=== Exercise instructions ===
1. Copy the forum thread on school bursaries from "Also you say" to "in your situation.", substituting "private lessons" for "tutoring".
2. Summarize the forum thread on school bursaries in three sentences.

=== Reading passage ===

*****

I’ve worked in two different preps that offer huge bursaries BUT they were both scrabbling for numbers and financially struggling. In fact, one has closed since. I guess they thought it was better to have any money rather than none at all. This doesn’t help you OP but I did want to say to be wary of any school that offers surprisingly good bursaries!

MayIDestroyYou · 03/07/2021 07:27

Bursaries are not intended to bolster the lifestyles of higher rate taxpayers.

They are to make a very good (independent) education possible for very bright children whose family circumstances would make such an education impossible otherwise.

Zodlebud · 03/07/2021 08:19

Also you say it’s a 13+ prep. Do they actually have lots of children leaving at 11 for the grammars and, more importantly, do they prep for it? If not you may well find yourself paying for tutoring outside school on top of fees.

Don’t get me wrong, there’s no harm in asking, but I think you might be seeing it a bit through rose tinted glasses after your own experiences.

Sittinginthesand · 03/07/2021 08:29
  1. you can’t afford it. This can be a difficult thing to accept if you went to a similar school and always assumed your children would be privately educated.
  2. you earn too much for a bursary. And it doesn’t sound like you are maximising your earnings, bursaries (in my school) are rigorously assessed, you need to be low income, working hard and modest lifestyle!
  3. many people are in your situation.

*****

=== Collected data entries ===
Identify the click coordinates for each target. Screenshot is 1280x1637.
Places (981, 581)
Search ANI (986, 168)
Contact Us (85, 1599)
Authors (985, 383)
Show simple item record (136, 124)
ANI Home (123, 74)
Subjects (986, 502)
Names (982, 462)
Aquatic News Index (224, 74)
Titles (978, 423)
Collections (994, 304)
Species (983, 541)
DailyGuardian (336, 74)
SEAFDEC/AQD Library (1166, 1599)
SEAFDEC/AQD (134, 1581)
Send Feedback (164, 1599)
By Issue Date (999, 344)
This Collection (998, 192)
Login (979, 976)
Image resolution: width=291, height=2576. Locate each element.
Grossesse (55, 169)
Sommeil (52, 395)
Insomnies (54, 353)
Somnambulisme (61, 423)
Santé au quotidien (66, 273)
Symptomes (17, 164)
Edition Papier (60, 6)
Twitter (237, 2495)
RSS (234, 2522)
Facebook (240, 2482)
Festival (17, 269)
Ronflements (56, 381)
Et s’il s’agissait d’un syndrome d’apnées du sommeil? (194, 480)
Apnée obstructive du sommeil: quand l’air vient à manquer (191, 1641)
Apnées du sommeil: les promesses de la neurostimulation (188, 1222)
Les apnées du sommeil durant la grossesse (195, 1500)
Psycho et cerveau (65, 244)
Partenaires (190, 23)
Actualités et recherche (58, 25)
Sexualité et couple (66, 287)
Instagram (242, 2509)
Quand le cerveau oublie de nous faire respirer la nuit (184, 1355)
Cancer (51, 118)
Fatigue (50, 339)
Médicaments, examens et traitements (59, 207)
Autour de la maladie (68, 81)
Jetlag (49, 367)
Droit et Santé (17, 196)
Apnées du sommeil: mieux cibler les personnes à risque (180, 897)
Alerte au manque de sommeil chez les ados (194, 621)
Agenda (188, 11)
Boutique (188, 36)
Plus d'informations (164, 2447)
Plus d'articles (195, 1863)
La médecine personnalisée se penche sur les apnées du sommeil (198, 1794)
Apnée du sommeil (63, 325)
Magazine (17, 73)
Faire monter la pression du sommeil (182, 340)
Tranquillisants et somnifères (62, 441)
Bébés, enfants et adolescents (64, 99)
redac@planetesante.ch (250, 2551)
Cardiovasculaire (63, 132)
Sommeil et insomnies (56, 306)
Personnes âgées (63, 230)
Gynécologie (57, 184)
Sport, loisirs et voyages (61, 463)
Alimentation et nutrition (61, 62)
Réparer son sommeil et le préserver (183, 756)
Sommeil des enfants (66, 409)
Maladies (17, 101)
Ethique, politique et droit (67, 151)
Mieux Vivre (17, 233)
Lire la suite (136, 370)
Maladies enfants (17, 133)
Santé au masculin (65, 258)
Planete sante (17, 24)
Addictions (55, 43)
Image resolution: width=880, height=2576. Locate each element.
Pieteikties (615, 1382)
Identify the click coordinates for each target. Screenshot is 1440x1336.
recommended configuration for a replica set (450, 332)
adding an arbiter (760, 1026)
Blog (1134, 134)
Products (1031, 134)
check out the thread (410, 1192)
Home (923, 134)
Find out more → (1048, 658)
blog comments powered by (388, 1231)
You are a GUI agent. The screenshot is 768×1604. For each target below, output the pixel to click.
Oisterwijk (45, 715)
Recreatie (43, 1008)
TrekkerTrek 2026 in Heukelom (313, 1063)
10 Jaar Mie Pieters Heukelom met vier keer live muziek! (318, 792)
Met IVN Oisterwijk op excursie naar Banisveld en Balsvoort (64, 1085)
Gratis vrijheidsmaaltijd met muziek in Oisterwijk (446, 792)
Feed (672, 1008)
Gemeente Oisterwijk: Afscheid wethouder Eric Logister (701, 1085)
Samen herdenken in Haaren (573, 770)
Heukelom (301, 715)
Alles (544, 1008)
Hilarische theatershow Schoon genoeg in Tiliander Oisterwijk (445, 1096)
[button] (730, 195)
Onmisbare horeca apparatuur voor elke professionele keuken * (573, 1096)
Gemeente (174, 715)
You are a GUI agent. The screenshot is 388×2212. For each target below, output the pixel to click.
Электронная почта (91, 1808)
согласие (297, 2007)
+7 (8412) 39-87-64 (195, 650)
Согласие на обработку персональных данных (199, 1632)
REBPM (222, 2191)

*****

=== Answers to this exercise ===
1.
Also you say it’s a 13+ prep. Do they actually have lots of children leaving at 11 for the grammars and, more importantly, do they prep for it? If not you may well find yourself paying for private lessons outside school on top of fees.

Don’t get me wrong, there’s no harm in asking, but I think you might be seeing it a bit through rose tinted glasses after your own experiences.

Sittinginthesand · 03/07/2021 08:29
  1. you can’t afford it. This can be a difficult thing to accept if you went to a similar school and always assumed your children would be privately educated.
  2. you earn too much for a bursary. And it doesn’t sound like you are maximising your earnings, bursaries (in my school) are rigorously assessed, you need to be low income, working hard and modest lifestyle!
  3. many people are in your situation.

2. One poster has worked at two preps that offered huge bursaries while struggling financially, one of which has since closed, and advises being wary of schools with surprisingly good bursaries. Another says bursaries are not meant to support the lifestyles of higher-rate taxpayers but to make a very good independent education possible for very bright children whose families could not otherwise afford it. Others note that a 13+ prep may not prepare children for the grammars at 11, which could mean paying for outside tutoring on top of fees, and that bursaries can be rigorously assessed, requiring low income, hard work and a modest lifestyle.